I've a project in gRPC where the main.py
spawns grpc servers as subprocesses.
Also in the project I've settings.py
that contains some configurations, like:
some_config = {"foo": "bar"}
In some files (used by different processes) I have:
import settings
...
the value of settings.some_config is read
In the main process I've a listener that updates some_config
on demand, for example:
settings.some_config = new_value
I noticed that while changing settings.some_config
value in the main process, it was not changed in a subprocess that I checked, and remained the old value.
I want that all subprocess would always have the most up-to-date value of settings.some_config
.
A solution I thought about - passing a queue or a pipe to each sub process, and when some_config
changes in the main process, I can send the new data through the queue/pipe to each subprocess.

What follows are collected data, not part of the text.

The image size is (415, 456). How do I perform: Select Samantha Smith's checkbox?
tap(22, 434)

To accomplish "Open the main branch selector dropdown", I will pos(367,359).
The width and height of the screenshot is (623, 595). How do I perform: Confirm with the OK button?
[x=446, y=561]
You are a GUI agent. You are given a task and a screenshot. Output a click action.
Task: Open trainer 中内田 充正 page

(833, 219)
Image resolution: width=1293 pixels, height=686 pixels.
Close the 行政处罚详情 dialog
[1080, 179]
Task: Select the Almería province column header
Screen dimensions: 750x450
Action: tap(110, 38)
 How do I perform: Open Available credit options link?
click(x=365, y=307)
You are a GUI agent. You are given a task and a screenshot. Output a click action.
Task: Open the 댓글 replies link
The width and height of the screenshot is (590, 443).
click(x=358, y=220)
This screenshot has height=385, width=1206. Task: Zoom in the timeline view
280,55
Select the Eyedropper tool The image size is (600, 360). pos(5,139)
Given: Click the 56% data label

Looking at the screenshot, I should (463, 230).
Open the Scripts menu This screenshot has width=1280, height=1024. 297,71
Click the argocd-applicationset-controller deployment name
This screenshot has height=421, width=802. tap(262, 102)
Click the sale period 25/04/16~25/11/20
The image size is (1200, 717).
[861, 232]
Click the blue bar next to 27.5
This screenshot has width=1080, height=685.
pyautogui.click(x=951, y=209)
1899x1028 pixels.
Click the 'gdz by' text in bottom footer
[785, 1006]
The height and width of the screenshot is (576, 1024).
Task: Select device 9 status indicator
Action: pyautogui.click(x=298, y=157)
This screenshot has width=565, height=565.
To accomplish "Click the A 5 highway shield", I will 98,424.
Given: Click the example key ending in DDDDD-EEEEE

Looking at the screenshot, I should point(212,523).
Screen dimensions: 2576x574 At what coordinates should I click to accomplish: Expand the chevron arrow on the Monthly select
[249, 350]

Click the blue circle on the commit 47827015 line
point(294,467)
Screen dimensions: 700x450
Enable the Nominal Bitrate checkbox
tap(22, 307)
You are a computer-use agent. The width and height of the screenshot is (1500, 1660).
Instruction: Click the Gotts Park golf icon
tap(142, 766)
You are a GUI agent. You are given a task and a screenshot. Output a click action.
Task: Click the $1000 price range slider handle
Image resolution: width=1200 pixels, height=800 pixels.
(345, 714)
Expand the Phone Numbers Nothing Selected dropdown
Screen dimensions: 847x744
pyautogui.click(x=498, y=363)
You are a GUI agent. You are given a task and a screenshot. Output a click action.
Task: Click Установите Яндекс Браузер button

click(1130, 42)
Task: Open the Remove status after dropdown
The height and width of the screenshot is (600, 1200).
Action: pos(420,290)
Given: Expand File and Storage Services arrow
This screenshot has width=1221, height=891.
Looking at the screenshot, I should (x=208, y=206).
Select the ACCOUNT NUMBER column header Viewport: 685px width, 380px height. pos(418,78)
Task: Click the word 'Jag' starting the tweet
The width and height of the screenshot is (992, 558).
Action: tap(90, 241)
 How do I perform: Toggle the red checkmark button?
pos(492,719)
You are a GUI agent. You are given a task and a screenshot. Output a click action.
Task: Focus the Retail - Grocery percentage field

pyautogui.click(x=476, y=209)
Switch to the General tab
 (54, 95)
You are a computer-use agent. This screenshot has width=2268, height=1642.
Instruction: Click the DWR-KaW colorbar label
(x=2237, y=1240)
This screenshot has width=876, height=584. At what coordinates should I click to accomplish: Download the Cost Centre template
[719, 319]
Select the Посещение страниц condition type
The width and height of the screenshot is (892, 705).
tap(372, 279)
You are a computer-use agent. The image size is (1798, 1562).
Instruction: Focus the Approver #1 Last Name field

But how can I alert it to assign new value to settings.some_config
in the subprocess? Should I use a listener in each subprocesses so that when a notification arrives it will do:
settings.some_config = new_value
Would this work? The end goal is to have settings.some_config
value the most up to date across all modules/process without restarting the server. I'm also not sure if it would work since it could be that each module keeps the value of settings.some_config
which was previously imported in its cached memory.
UPDATE
I took on Charchit's solution and adjusted it to my requirements, so we have:
from multiprocessing.managers import BaseManager, NamespaceProxy
from multiprocessing import Process
import settings
import time
def get_settings():
return settings
def run(proxy_settings):
settings = proxy_settings # So the module settings becomes the proxy object
if __name__ == '__main__':
BaseManager.register('get_settings', get_settings, proxytype=NamespaceProxy)
manager = BaseManager()
manager.start()
settings = manager.get_settings()
p = Process(target=run, args=(settings, ))
p.start()
Few questions:
Should an entire module (settings
) be the target of a proxy object? Is it standard to do so?
There is a lot of magic here, for instance, Is the simple answer, to how it works is that now the module settings is a shared proxy object? So when a sub process reads settings.some_config
, it would actually read the value from manager?
Are there any side effects I should be aware of?
Should I be using locks when I change any value in settings in the main process?